== YOUR INSTRUCTIONS ==
Reproduce verbatim every line of the records below, from the line containing "Screen dimensions: 1389x868" down through the final line of the records, both ends included.
= = = =
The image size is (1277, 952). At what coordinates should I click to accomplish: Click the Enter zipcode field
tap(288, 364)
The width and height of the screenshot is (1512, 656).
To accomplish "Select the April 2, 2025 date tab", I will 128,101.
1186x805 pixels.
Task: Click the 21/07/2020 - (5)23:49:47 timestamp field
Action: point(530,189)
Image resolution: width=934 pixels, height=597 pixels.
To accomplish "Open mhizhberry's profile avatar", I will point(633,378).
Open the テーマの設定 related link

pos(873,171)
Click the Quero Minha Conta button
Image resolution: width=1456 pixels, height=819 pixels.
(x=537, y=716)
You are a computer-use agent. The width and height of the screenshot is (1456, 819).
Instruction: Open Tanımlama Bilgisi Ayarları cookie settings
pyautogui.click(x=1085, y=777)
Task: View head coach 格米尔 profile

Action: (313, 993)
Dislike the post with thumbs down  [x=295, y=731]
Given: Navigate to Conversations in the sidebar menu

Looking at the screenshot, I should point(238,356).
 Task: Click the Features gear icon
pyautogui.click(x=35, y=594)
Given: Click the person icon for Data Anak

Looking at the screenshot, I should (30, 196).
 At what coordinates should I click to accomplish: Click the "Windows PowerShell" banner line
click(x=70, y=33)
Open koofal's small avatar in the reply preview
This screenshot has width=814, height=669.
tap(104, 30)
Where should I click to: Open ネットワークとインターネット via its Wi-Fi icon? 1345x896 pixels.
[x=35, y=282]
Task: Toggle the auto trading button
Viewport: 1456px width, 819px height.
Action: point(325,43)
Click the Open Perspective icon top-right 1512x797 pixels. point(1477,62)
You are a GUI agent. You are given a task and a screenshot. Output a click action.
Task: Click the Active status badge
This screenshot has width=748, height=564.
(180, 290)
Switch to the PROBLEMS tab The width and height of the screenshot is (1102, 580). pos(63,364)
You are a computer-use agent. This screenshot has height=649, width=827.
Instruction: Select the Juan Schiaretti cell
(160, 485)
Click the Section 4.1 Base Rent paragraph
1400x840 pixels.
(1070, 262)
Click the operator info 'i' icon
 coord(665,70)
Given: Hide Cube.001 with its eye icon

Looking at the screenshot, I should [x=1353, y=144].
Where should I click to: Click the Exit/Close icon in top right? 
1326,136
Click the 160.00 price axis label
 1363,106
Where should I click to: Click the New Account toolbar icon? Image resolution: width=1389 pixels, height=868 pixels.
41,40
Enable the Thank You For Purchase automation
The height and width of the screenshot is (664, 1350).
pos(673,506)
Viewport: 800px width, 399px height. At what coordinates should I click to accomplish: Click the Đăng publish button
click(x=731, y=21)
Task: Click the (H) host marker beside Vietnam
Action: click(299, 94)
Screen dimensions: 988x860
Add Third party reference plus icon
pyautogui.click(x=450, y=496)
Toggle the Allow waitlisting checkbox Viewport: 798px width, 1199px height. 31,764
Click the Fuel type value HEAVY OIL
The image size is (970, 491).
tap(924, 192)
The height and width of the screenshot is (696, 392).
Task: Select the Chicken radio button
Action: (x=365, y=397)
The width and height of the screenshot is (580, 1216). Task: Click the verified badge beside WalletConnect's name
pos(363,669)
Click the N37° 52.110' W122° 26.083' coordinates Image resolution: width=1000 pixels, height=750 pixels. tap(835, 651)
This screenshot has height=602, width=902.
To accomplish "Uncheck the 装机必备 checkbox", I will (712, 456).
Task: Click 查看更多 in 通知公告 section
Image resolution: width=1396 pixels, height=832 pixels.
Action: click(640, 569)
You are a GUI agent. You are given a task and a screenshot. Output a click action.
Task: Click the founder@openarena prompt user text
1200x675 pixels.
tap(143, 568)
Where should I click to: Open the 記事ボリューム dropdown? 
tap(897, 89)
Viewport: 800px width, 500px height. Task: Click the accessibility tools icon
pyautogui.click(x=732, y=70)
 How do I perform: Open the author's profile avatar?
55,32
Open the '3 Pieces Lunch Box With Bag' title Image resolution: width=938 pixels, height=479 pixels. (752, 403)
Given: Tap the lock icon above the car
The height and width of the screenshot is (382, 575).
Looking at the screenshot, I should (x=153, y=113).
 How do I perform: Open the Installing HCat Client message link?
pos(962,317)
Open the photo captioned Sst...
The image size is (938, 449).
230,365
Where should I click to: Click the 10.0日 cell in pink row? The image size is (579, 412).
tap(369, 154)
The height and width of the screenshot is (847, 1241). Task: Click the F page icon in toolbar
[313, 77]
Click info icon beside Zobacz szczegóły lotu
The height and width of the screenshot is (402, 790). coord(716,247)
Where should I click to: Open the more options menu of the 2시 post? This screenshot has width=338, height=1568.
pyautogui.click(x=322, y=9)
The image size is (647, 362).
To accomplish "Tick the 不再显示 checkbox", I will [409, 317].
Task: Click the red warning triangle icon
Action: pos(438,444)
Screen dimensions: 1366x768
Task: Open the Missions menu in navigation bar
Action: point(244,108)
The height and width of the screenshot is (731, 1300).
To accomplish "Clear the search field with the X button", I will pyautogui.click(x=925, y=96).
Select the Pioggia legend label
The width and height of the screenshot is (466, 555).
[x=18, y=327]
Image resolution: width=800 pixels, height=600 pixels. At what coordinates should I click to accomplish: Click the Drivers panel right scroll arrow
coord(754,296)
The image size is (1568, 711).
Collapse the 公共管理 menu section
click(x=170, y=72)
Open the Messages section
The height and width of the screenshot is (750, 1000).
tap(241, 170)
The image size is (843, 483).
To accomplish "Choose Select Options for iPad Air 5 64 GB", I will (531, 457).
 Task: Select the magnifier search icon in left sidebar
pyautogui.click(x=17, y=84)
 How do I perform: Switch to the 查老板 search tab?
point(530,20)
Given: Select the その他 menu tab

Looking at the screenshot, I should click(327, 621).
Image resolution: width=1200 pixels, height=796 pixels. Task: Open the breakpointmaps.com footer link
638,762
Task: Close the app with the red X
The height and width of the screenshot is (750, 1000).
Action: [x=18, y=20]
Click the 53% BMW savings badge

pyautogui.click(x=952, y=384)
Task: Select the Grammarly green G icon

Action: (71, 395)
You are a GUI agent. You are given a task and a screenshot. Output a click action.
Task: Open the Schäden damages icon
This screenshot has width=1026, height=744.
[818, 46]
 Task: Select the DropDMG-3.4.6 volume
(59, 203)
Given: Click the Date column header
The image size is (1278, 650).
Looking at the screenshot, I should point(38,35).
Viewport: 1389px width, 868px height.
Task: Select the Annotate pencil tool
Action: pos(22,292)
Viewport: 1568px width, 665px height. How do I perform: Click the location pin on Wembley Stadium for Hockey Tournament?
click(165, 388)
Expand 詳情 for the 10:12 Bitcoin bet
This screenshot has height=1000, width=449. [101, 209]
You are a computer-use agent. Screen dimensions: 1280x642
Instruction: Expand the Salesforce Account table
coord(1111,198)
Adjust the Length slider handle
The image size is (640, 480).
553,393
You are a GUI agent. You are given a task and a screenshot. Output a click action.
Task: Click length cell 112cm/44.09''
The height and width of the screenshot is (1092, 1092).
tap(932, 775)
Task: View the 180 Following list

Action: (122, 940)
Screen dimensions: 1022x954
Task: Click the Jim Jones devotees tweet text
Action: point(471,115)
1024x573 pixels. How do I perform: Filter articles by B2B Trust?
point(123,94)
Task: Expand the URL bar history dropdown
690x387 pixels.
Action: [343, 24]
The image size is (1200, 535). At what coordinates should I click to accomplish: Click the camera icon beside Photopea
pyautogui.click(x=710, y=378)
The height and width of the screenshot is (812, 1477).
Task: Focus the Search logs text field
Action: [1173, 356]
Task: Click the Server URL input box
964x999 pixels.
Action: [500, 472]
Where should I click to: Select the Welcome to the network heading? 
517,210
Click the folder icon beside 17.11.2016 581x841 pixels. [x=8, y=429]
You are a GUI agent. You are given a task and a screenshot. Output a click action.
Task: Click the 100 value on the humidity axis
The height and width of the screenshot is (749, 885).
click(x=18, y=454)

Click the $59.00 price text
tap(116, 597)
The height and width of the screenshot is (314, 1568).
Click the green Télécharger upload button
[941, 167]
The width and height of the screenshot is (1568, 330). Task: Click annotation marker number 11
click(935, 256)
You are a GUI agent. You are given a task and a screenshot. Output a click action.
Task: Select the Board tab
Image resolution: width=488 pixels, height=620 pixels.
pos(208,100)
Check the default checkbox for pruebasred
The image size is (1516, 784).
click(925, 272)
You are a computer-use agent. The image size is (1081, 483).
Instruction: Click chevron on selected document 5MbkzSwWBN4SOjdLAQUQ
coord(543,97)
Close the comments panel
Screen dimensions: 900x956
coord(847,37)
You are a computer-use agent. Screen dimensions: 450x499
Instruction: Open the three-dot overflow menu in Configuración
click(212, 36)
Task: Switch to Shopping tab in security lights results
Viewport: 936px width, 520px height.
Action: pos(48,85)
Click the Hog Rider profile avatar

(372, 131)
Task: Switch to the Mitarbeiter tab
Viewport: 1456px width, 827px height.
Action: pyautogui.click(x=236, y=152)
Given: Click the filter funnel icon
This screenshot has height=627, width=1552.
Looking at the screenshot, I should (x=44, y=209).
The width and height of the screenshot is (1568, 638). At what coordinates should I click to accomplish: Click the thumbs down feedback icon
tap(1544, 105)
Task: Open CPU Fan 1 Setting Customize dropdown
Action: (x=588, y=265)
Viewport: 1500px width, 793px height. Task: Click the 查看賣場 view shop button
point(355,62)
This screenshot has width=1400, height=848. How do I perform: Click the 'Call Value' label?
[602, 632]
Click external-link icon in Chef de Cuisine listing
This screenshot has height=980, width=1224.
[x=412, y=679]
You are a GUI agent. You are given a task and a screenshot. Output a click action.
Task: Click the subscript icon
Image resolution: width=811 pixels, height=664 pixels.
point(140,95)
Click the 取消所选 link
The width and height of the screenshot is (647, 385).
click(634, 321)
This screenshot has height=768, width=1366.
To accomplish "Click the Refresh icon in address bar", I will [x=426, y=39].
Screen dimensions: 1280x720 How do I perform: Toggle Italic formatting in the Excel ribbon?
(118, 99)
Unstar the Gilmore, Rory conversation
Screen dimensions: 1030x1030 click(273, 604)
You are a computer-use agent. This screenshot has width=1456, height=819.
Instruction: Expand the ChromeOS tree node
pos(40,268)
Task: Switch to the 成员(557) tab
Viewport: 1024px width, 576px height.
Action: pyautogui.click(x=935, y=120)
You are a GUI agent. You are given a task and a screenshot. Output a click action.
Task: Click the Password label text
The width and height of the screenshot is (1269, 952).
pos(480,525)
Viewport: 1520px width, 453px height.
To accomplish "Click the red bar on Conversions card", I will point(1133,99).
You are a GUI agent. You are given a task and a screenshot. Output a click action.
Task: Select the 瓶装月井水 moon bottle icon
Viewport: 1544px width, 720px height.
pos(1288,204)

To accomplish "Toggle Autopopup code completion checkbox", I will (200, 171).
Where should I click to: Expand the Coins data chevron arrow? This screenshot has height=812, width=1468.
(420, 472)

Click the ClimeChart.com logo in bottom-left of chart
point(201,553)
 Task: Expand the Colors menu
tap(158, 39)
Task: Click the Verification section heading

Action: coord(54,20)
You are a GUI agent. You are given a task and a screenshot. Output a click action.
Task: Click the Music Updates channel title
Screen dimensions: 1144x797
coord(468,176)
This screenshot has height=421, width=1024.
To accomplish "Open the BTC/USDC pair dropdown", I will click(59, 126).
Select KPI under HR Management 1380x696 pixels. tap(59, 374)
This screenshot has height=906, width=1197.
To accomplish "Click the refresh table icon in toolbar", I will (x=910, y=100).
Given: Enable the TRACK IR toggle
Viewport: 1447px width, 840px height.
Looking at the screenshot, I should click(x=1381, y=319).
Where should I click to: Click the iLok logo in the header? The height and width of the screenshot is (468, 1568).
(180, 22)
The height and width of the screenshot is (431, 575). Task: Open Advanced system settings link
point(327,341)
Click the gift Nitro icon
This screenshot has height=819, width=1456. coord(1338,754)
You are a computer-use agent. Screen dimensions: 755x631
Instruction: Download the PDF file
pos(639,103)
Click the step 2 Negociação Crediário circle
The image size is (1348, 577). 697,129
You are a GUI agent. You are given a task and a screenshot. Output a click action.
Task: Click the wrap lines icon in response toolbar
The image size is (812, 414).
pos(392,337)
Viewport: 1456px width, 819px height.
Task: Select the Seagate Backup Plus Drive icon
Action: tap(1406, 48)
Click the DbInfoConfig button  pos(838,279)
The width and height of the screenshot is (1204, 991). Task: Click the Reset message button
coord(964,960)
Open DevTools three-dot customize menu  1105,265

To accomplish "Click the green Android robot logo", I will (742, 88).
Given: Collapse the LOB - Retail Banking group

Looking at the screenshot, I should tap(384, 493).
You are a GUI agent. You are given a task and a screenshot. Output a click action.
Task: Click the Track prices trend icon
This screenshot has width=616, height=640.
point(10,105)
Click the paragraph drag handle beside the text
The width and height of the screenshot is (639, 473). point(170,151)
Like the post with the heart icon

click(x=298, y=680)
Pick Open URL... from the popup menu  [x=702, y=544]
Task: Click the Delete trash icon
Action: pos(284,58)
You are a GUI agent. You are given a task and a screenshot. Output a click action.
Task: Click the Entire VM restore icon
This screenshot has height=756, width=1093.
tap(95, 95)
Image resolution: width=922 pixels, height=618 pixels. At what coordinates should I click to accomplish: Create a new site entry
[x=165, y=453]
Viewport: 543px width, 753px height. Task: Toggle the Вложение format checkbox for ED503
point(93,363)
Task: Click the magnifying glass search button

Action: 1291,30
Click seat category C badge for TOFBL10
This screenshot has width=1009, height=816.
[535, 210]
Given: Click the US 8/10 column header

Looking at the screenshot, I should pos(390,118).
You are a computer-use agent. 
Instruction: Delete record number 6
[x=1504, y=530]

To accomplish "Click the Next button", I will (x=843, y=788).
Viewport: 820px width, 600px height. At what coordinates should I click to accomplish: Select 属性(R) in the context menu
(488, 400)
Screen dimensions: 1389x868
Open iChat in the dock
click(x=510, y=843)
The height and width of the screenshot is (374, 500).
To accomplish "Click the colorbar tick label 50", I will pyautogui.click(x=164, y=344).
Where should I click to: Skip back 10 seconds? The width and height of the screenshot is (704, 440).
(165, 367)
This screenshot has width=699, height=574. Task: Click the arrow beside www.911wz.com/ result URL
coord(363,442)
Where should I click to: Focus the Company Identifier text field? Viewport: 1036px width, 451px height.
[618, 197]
= = = =
== EXPECTED OUTPUT ==
Screen dimensions: 1389x868
Open iChat in the dock
click(x=510, y=843)
The height and width of the screenshot is (374, 500).
To accomplish "Click the colorbar tick label 50", I will pyautogui.click(x=164, y=344).
Where should I click to: Skip back 10 seconds? The width and height of the screenshot is (704, 440).
(165, 367)
This screenshot has width=699, height=574. Task: Click the arrow beside www.911wz.com/ result URL
coord(363,442)
Where should I click to: Focus the Company Identifier text field? Viewport: 1036px width, 451px height.
[618, 197]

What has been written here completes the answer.